Big mistake, grasshopper.

There are few natural instincts that are as evolved or as honed as those of a man protecting his penis from attack. It was like the training kicked in, as if I were some kind of naked Jason Bourne.  The blinding speed at which my right hand moved without thought surprised the grasshopper, and even me.

The mighty blow sent him reeling.  He hadn’t anticipated the repercussions of his actions, nor how vehemently I would defend my sacred turf. He obviously hadn’t considered that I would rather bludgeon my man-stuff with a vicious right hook than let a bug anywhere near it.

Then again, maybe he knew exactly what he was doing.

I’d like to welcome back the fearless Stuey from his brief medical leave and we’ll be doing an interview on that soon. I’d also like to offer a special thanks to Manny for pulling together a 3-night party and “Mannying” the bar all three nights. (See? This is why I crack myself up.) To all my new friends, I truly enjoyed meeting you and look forward to drinking weird, but tasty stuff with you again.


9 responses to “My First Nudist Accident

  1. Ok, you caught me. I might as well fess up. Since I now own the spot behind you and plan to be living there soon, I felt I should know what’s going on. Having the high ground, I often notice you sitting on your little deck beside your little log cabin on your computor and wonder, “What is this cat up to?”.Is he a CIA opperative? Or, perhaps a sleeper cell. So, in the spirit of park security, I launched one of my preditor drones. Yeah, they look a bit like grasshoppers. However, I need to tweak the programming a bit. Your motion light must have caught it’s sensor and it was not supposed to key on your “manhood”. Perhaps I have a gay drone. Have to look into that. It is programed not to observe your neighbor in purple though. Some things are on a need to know basis and I don’t need to know there. Anyway, sorry for the intrusion. I’ll try to be more in stealth mode from now on.

    • I’d appreciate you keeping your penis attacking drones in the cage. I’m more than happy to answer any questions. Anything to not have to punch myself in the nuts again.

  2. Damn, I dont know which was better …. urs Clay or urs Tim…. let’s call it a draw for the time being. U guys are bloody fantastic, I think there are possibilities of a point, counter point on going writing challenge.

    The rain may have curtailed the weekend a bit early but OH what a weekend. I am sorry for anyone that did not make it!!!

    Special kudo’s to Paul, Stuart, Patty, Vic, Manny and Ara…everyone that made this such a spectacular, memorable weekend. How wonderful it is to have this place and to celebrate both new and old friendships!!!

    For the most part, this Nudist Park brings out the very best in people!!! How fortunate we are.

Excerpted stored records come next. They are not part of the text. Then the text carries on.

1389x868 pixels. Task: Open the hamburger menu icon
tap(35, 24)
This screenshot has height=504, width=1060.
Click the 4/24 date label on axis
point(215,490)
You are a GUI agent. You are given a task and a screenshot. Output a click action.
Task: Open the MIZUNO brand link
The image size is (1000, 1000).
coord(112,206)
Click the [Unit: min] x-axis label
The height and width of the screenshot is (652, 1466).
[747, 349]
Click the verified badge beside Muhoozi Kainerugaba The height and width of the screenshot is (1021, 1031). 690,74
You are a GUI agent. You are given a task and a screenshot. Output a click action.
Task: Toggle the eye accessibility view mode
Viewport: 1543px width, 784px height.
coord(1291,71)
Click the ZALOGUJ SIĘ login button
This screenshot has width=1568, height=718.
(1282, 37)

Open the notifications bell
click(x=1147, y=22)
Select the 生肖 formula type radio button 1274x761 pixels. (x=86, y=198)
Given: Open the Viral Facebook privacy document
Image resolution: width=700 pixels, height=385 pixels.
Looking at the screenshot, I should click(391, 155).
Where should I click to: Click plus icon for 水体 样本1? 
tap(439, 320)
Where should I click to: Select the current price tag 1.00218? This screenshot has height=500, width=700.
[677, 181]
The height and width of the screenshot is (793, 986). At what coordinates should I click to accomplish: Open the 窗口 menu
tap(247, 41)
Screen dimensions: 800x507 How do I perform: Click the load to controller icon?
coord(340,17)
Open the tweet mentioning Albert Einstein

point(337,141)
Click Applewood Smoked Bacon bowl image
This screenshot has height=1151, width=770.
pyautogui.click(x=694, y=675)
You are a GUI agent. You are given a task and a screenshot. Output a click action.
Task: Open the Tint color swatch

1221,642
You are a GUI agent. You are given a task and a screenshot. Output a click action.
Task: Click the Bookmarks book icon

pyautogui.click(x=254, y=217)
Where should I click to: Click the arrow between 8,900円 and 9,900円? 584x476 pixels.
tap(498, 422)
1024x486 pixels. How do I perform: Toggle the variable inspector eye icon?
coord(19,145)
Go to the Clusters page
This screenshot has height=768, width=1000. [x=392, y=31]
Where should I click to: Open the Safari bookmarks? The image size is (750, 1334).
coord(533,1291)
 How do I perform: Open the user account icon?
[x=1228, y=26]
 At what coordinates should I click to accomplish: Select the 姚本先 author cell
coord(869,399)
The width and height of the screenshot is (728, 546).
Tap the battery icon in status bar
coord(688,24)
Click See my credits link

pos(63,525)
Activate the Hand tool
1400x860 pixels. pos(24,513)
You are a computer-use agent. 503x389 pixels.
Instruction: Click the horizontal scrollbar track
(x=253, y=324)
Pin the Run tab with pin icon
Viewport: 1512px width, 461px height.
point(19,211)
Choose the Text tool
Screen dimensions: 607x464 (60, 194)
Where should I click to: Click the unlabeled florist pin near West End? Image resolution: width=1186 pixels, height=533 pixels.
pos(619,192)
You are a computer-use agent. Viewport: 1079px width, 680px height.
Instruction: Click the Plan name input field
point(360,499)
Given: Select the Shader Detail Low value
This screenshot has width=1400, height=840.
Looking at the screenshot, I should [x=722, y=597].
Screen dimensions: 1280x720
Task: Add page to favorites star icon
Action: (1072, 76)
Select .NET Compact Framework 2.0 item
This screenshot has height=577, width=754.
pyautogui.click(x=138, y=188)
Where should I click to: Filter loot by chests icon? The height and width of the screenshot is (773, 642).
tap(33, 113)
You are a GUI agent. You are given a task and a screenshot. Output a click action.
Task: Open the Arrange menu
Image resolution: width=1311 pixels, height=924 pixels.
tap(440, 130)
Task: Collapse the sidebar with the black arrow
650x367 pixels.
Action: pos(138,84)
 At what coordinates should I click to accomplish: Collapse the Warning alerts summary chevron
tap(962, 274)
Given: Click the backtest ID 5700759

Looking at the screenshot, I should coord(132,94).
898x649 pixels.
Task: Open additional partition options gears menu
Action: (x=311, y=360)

    • Thanks, Greg. It was an awesome weekend. It must have been, because this is exactly the type of thing that would usually ruin mine.

  3. OMG, I just walked away from the computer and realized……oh crap…..Tim is with two MM’s. It is Timm folks, dont make the same mistake LOL.

  4. Caught that just in time Greg. I was about to launch another drone

  5. Mayopie, considering ur proximity to alien life forms and drones of a different sort, I suspect u should invest in if nothing else a couple of fly swatters!!! I have other suggestions and comments but in the interest of preserving my right to return to the Dip….I must be nice however difficult that is to do….and oh how this hurts me….LOL.

  6. Hey, … I dont know if you even know who I am, but im Vic and Tracy’s son. But i read the entery about the “grass hopper” and i just decided i would let you know that they are in fact a breed of cicada. 🙂 i see them all the time on the front porch and they like to group around my porch light. And i had an experience alot like that the other night walking home from Stewarts house. What had happened is i was walking up the stairs onto my porch and i saw a cicada staring directly at me on the top step. (I was on the 3rd or 4th step) but i stared at it for maby 10 seconds and it jumped straight for my eye. I pulled out the “Magic Ninjutisu” and upper-cut that little cicada. … then i was afraid i hurt it and i checked him out and he hoped away.

  7. Mayo, what is the link to ur other blog and ur email? Reply go Thanks. Happy after Labor Day Weekend everyone. I am still recovering from last weekend but omg it was fun.